Exploring Enhanced Forced Convection With Pcm: A Numerical Study On Heat Transfer Improvement In Literature

Abstract

This review aims to examine the mathematical assessment of improving heat transmission in forced convection scenarios by employing Phase Change Materials (PCMs). The analysis commences with an examination of the fundamental principles underlying forced convection, followed by a detailed description of the mechanism responsible for forced convection is provided. The subsequent emphasis is directed towards Phase Change Materials (PCMs), encompassing many classifications and their utilization in heat transfer, encompassing domains such as solar energy, building applications, and vehicle applications. This paper presents mathematical models that investigate phase change materials (PCMs) flow and heat transfer. The models take into account fixed grids, adaptive meshes, as well as first law and second law models inside computational domains. This review gives a thorough assessment among the numerical methodologies used to simulate phase change material (PCM) energy transport. Front-tracking techniques and also fixed grid processes namely a substance's apparent thermal capacity, and source-based methods approach, are comprehensively investigated.

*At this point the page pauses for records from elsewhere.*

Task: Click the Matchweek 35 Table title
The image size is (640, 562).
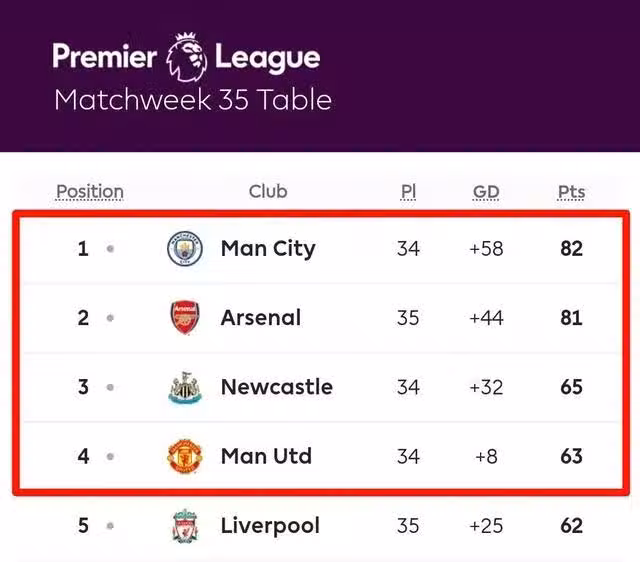Action: (192, 101)
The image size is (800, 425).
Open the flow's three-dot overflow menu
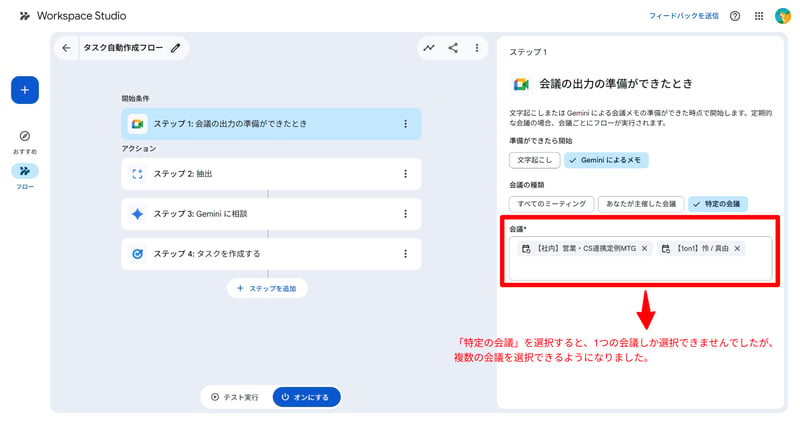(x=477, y=48)
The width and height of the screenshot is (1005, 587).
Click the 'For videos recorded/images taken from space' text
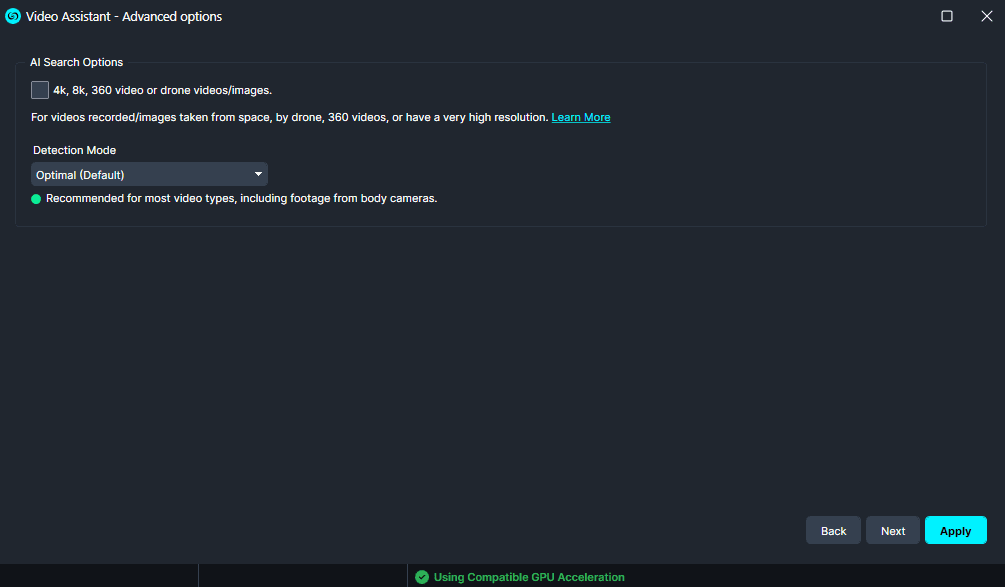290,117
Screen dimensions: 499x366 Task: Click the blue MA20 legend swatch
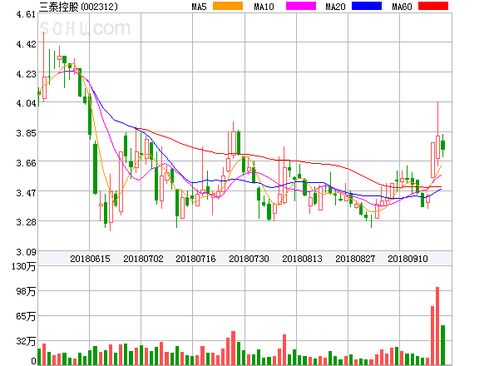[367, 6]
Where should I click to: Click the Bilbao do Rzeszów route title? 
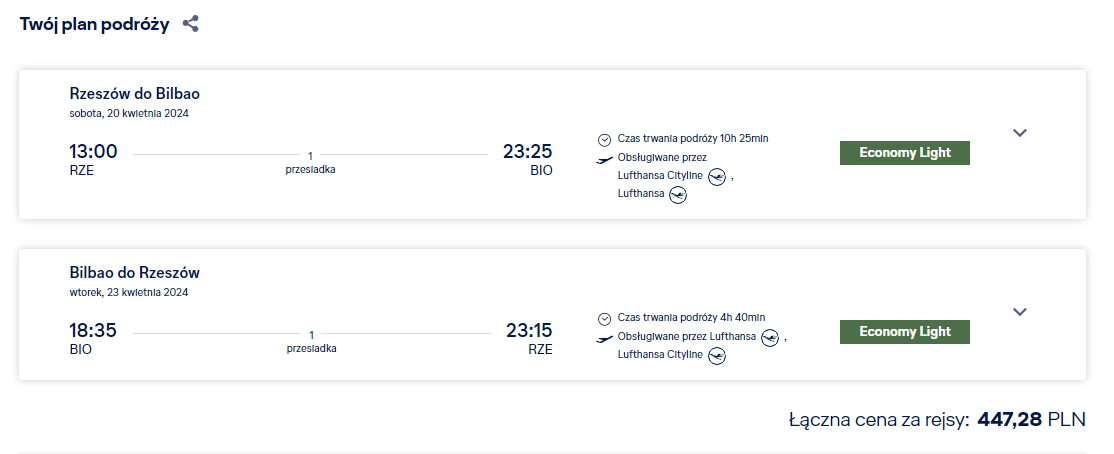(135, 273)
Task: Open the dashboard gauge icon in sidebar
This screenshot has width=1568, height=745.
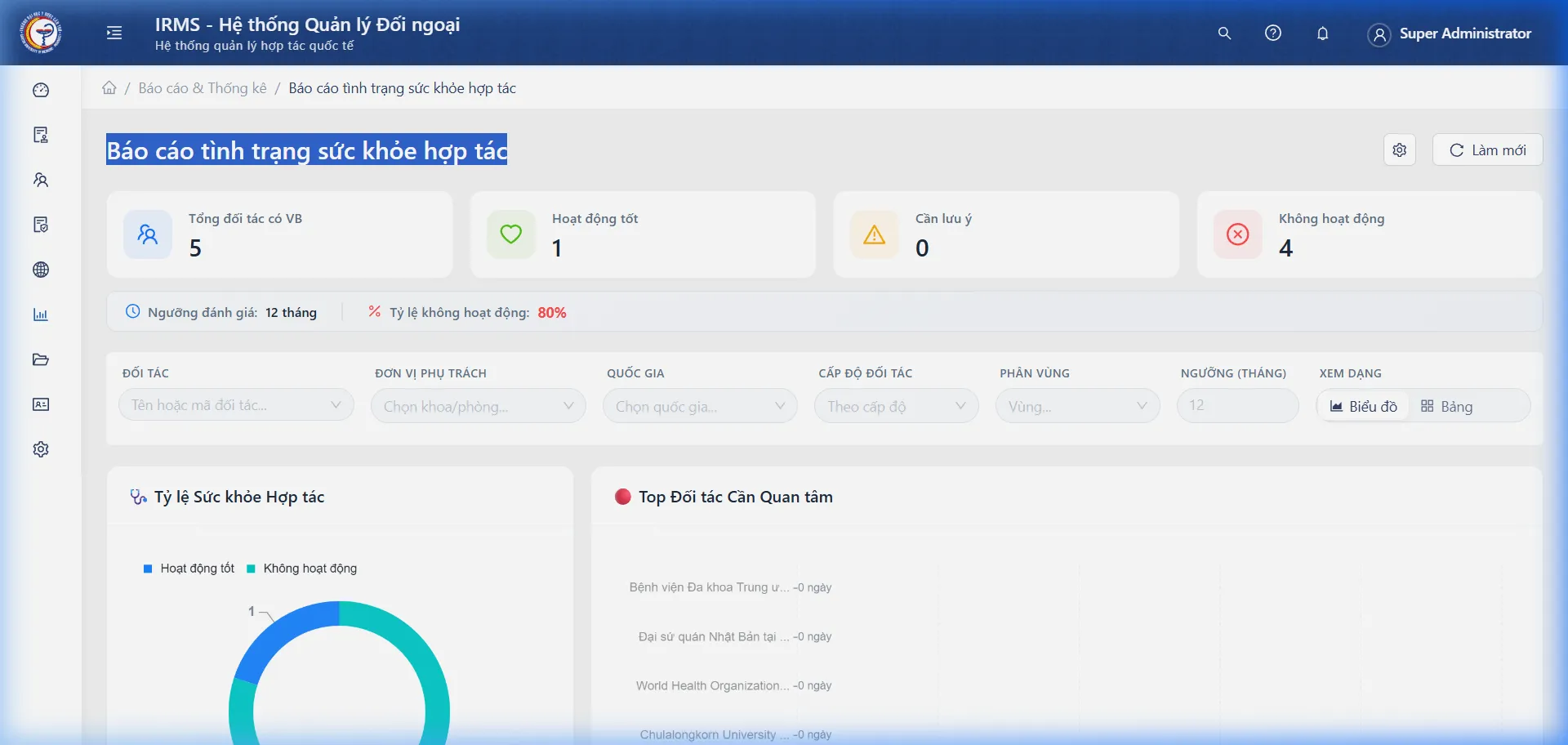Action: (x=41, y=90)
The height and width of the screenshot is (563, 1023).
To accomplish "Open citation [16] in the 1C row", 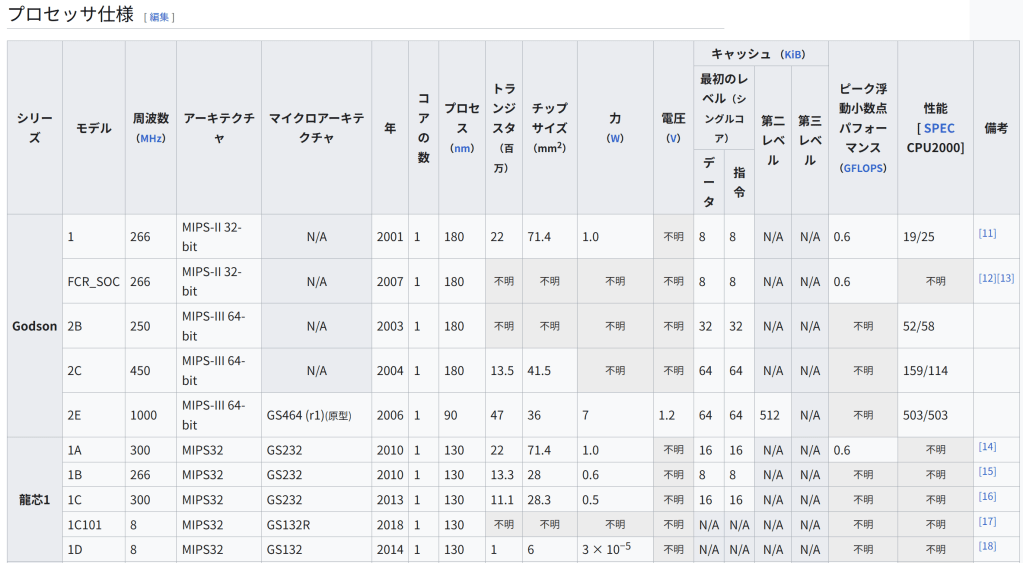I will (x=987, y=496).
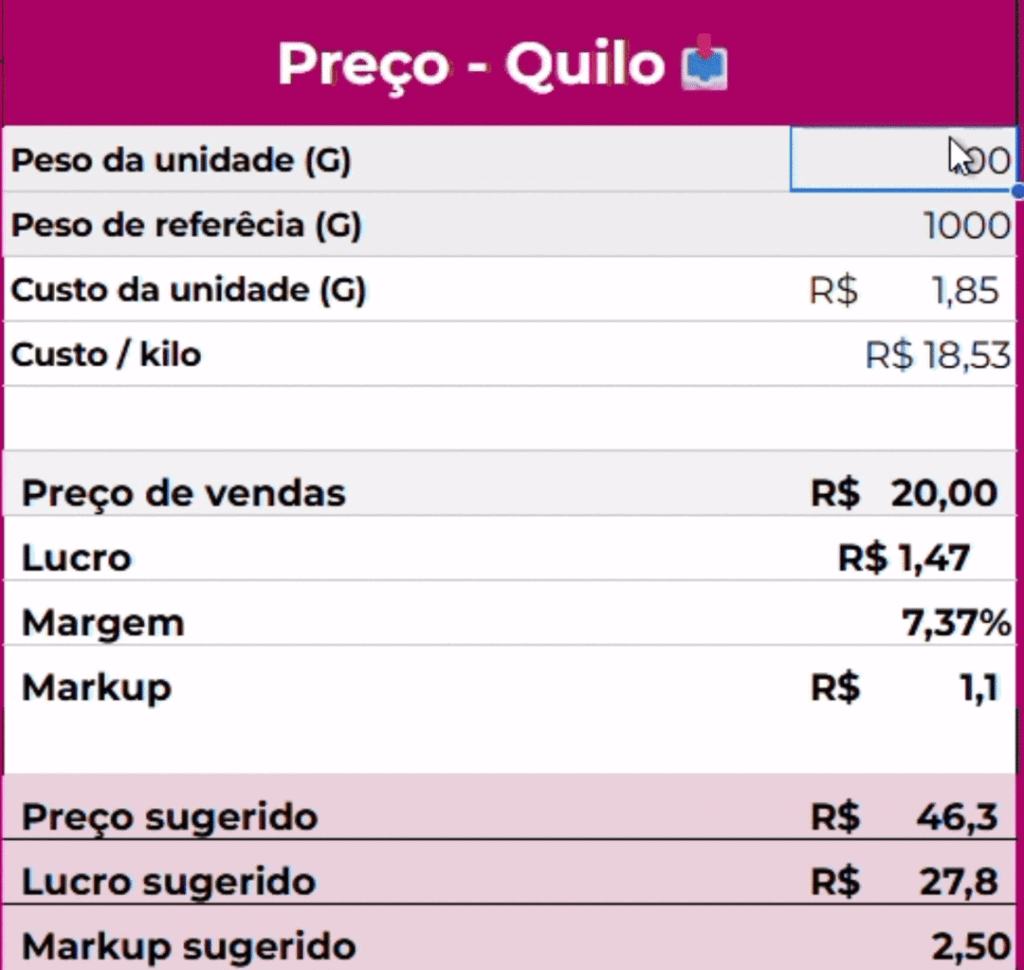Click the blue fill handle on selected cell
Screen dimensions: 1024x970
click(1017, 190)
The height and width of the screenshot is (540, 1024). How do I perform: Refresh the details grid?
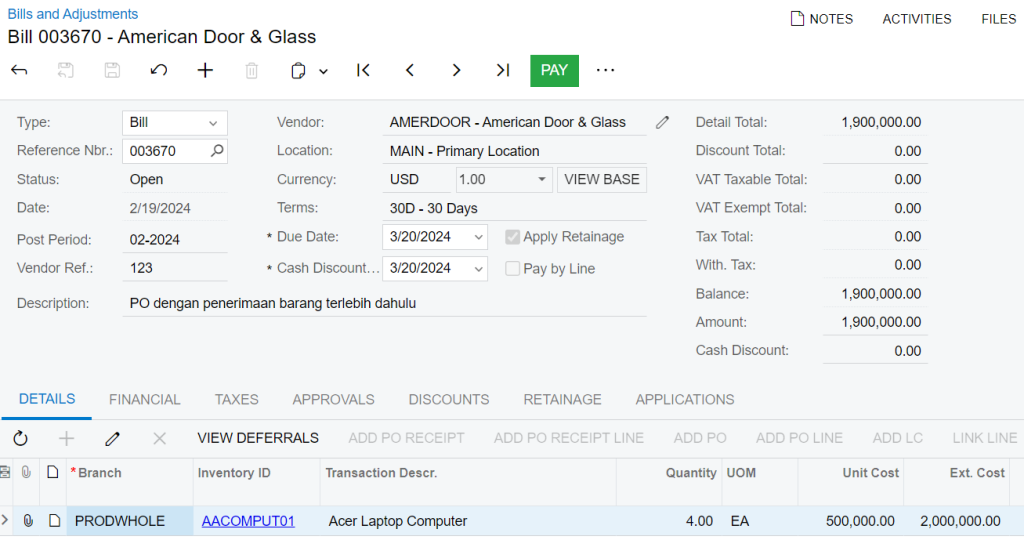tap(20, 439)
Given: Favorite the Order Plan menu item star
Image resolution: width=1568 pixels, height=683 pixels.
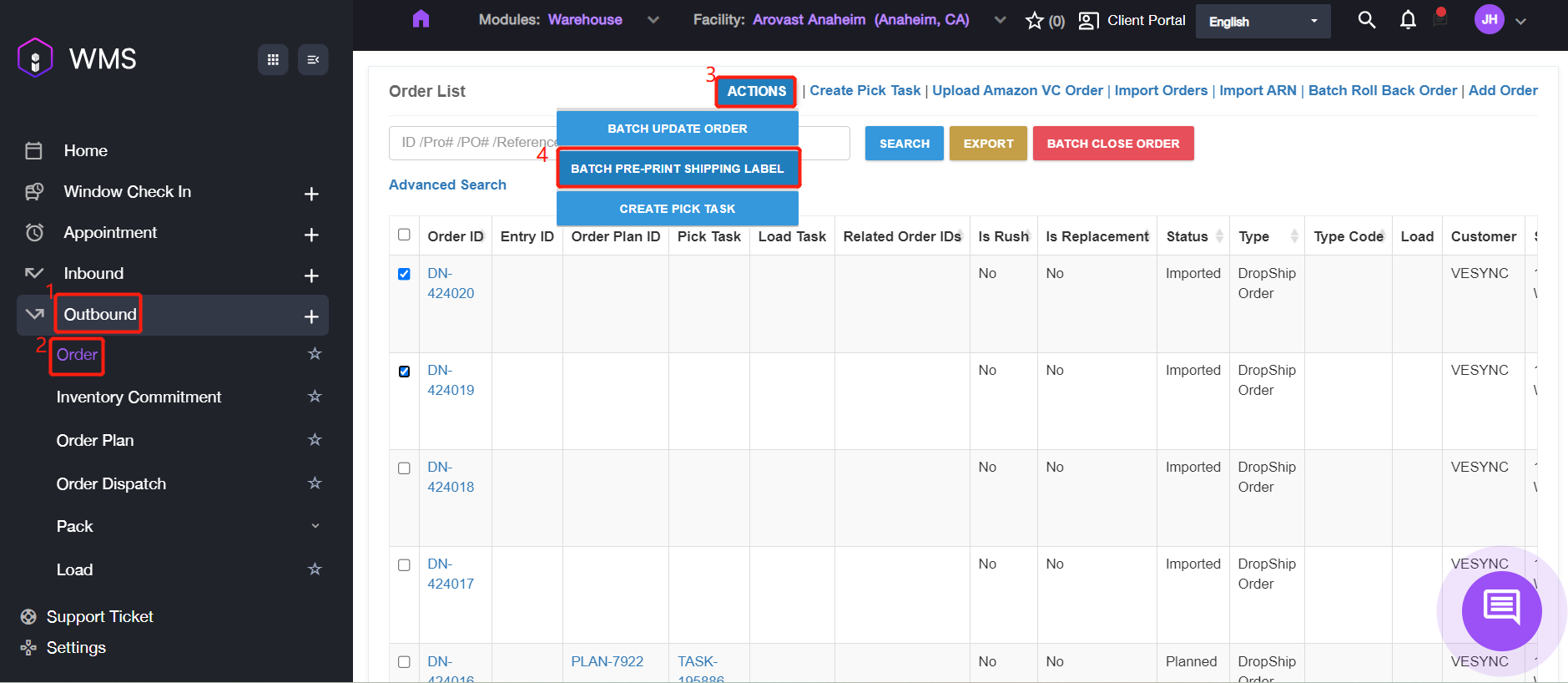Looking at the screenshot, I should [x=315, y=440].
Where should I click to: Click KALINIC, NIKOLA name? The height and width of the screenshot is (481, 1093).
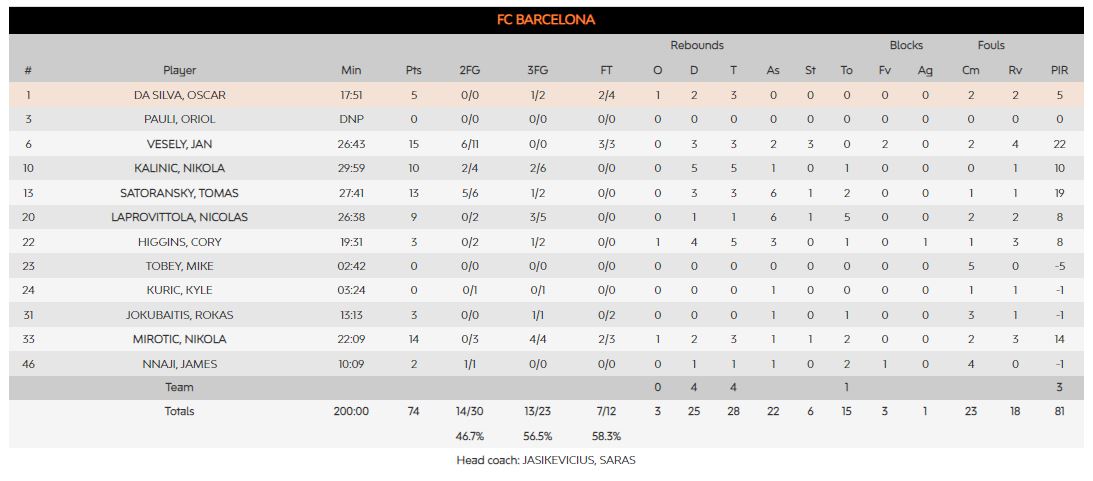point(180,168)
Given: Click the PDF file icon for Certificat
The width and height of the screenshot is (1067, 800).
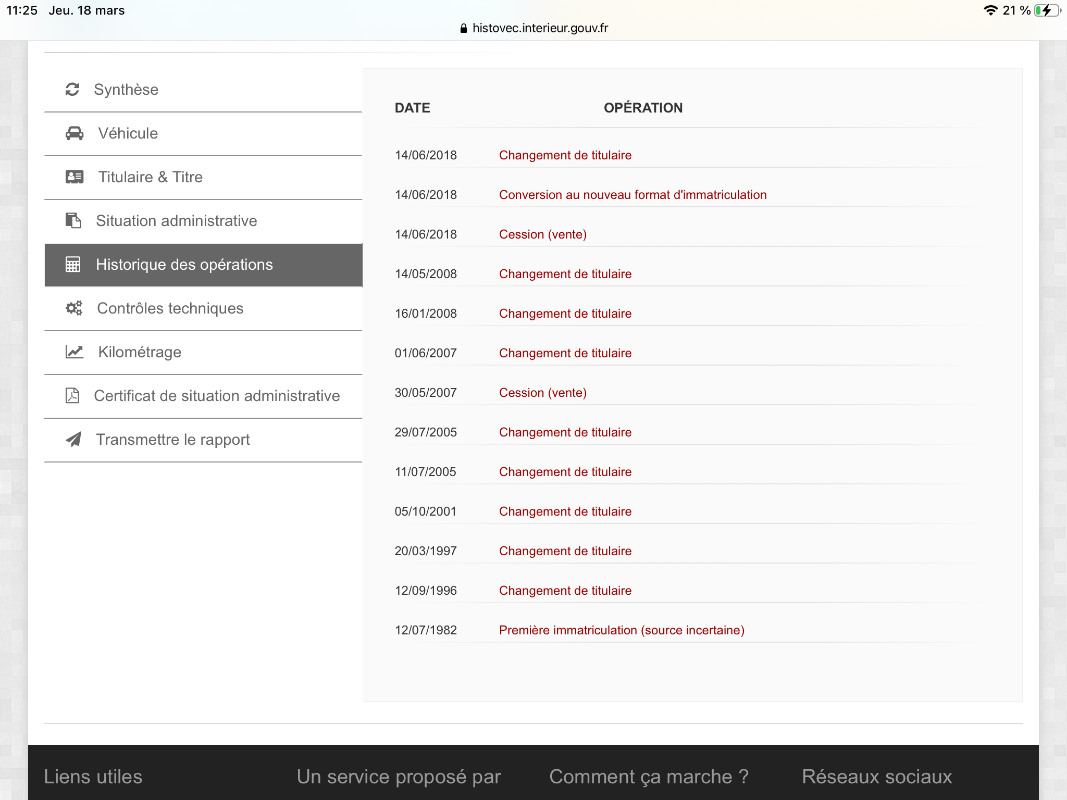Looking at the screenshot, I should coord(72,396).
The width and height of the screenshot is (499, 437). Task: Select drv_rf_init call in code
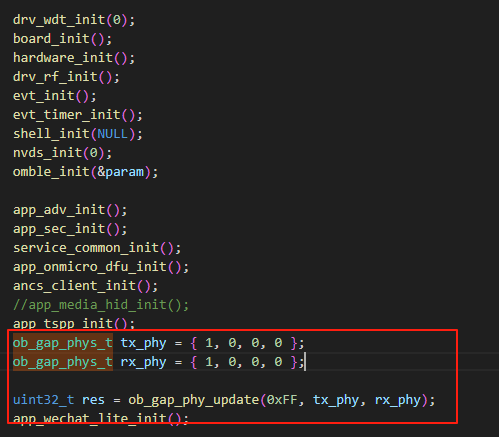tap(66, 77)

Furthermore, this study delves into the exploration of heat transfer augmentation technologies, such as the utilization materials with low density, porous materials, and also metal matrices. The inquiry culminates by providing a concise overview of the principal discoveries and knowledge acquired through an extensive examination of numerical methodologies and technologies utilized to improve heat transfer in forced convection applications involving Phase Change Materials.